HOW TO COMPLETE THIS TASK
Would it be possible to output exactly, and only, the lines below from the one holding "Task: Switch to the Card Stock tab" to the last line, both included, with every picture left out?

********************

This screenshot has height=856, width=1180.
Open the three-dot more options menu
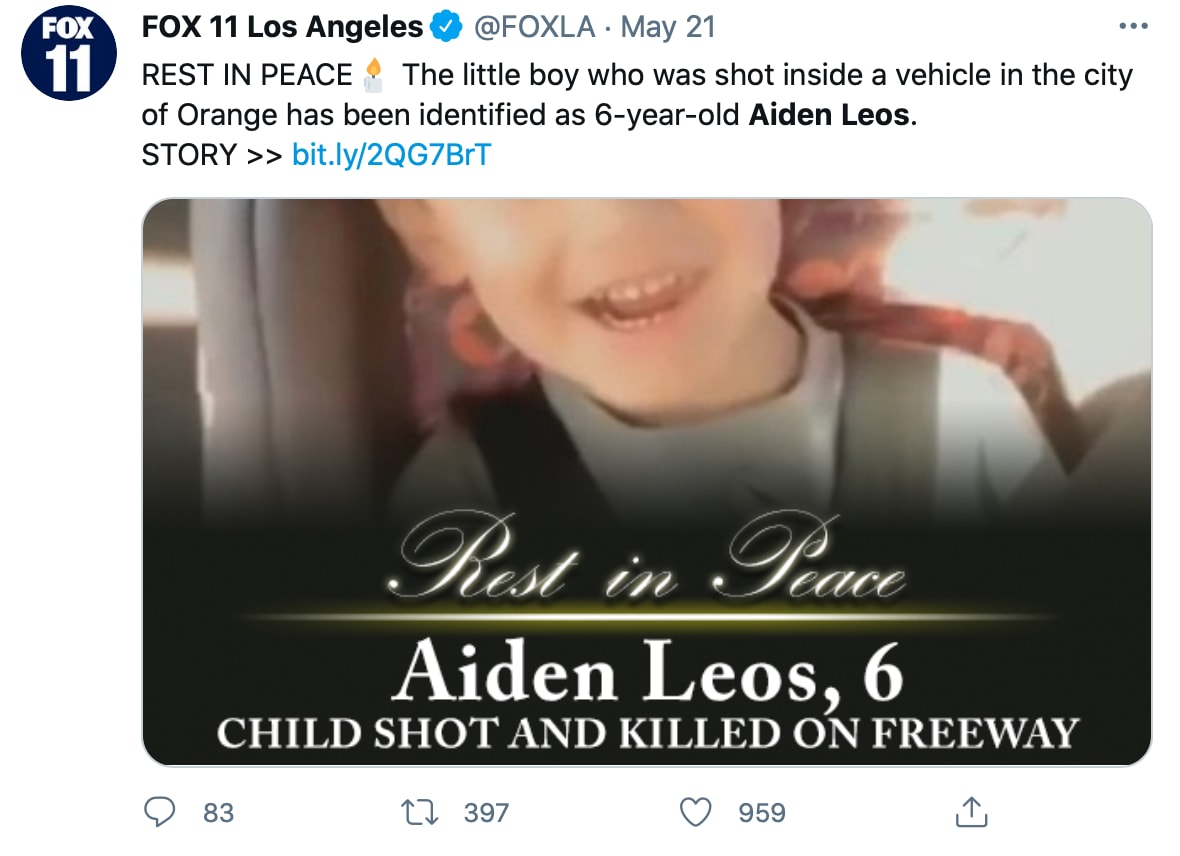tap(1133, 26)
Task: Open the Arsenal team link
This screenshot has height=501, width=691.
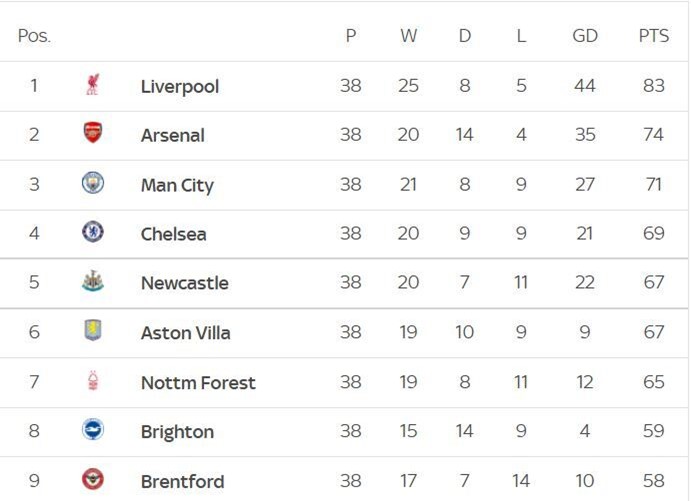Action: click(x=173, y=135)
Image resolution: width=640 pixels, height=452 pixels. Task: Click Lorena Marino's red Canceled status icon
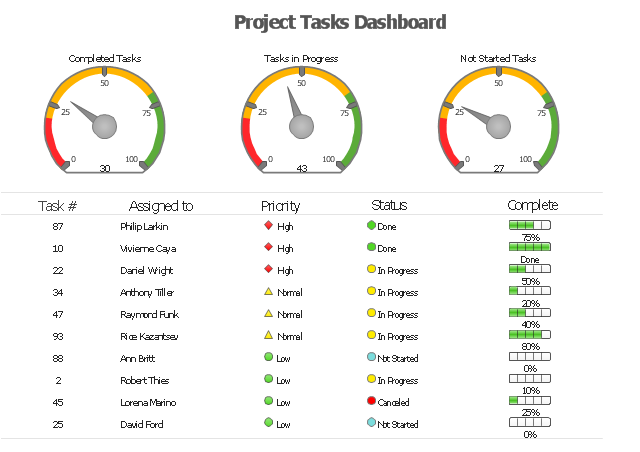click(371, 402)
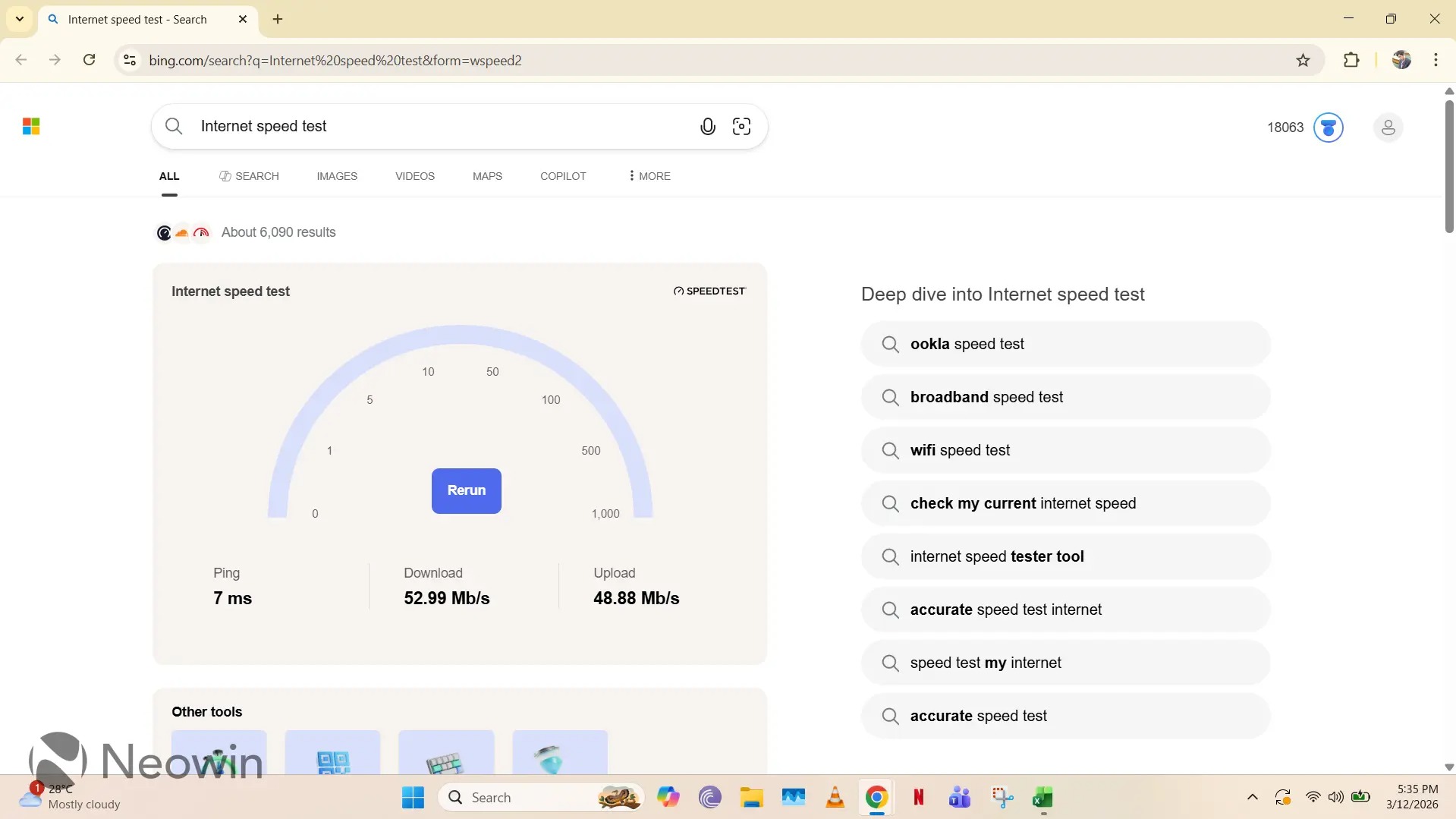
Task: Click the Microsoft Rewards medal icon
Action: (x=1328, y=128)
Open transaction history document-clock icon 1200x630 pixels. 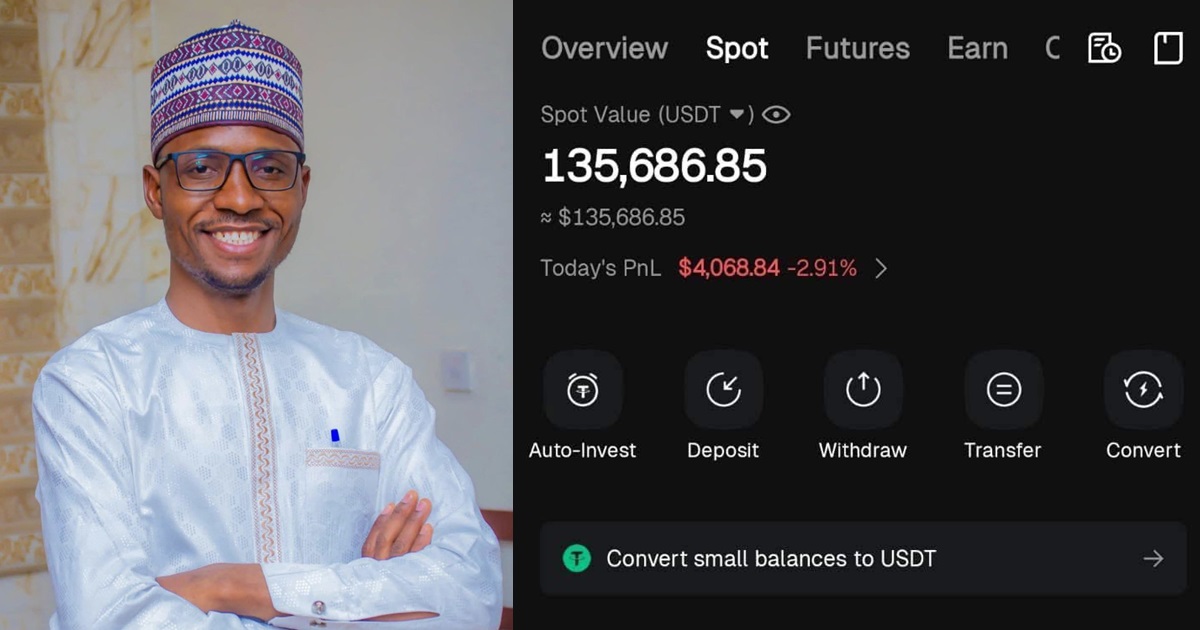coord(1104,48)
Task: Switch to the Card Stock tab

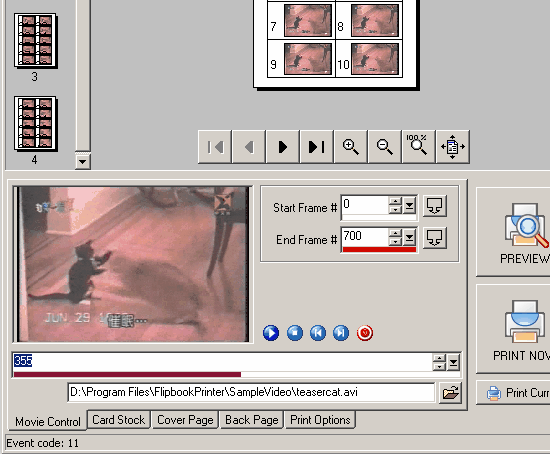Action: tap(119, 420)
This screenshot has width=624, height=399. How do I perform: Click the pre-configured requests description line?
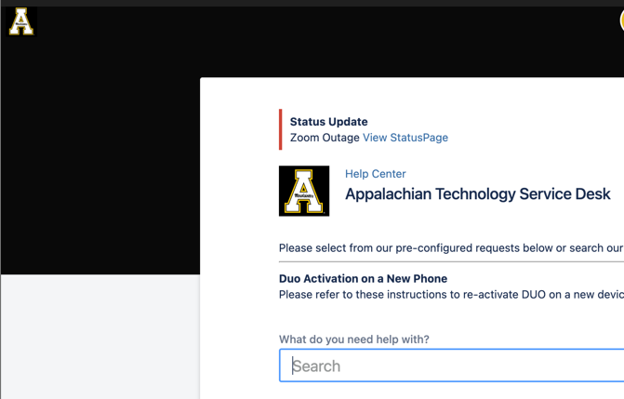coord(451,248)
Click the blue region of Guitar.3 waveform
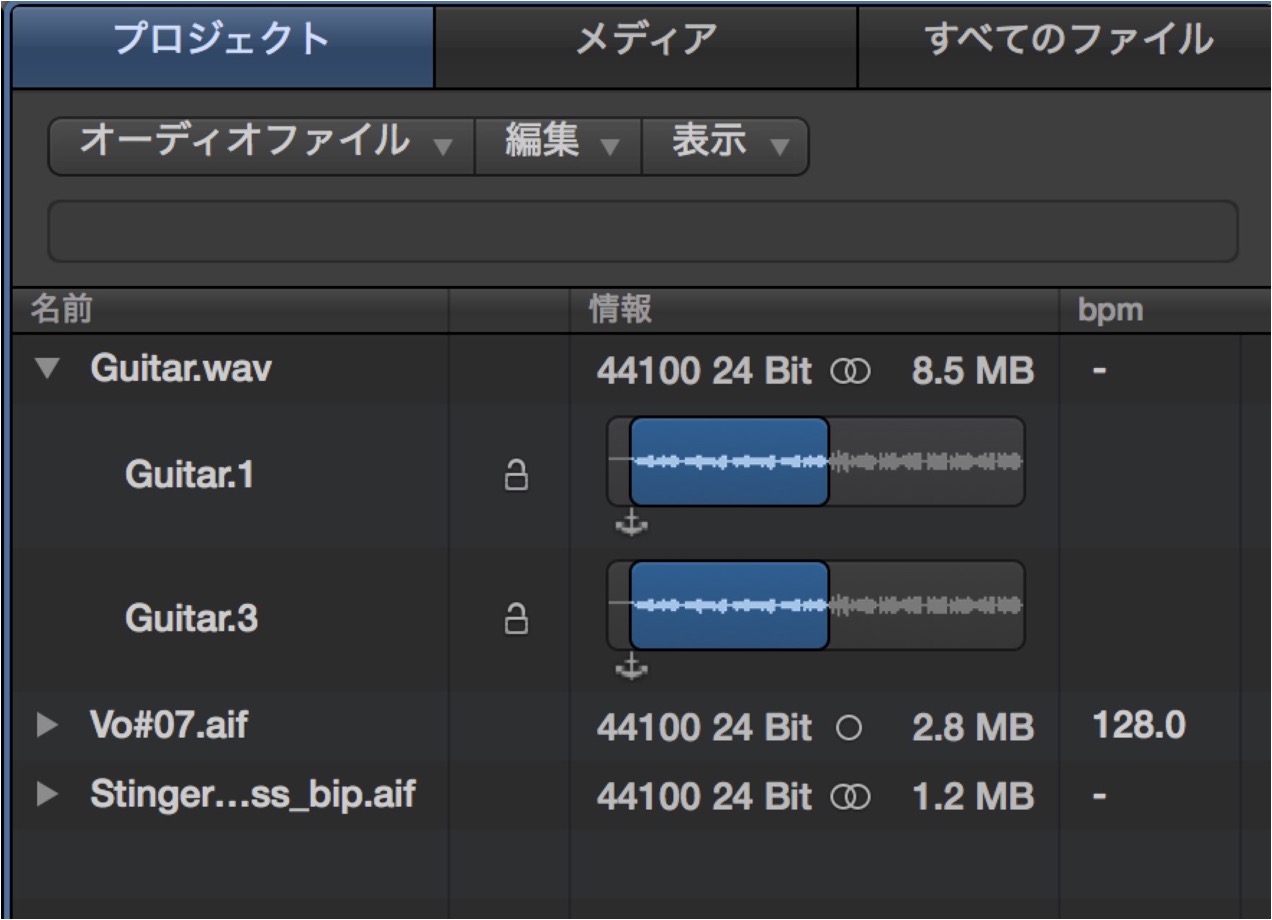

********************

COMPLETED TASK
Task: Switch to the Card Stock tab

Action: tap(119, 420)
This screenshot has width=624, height=399. How do I perform: Click the pre-configured requests description line?
coord(451,248)
Click the blue region of Guitar.3 waveform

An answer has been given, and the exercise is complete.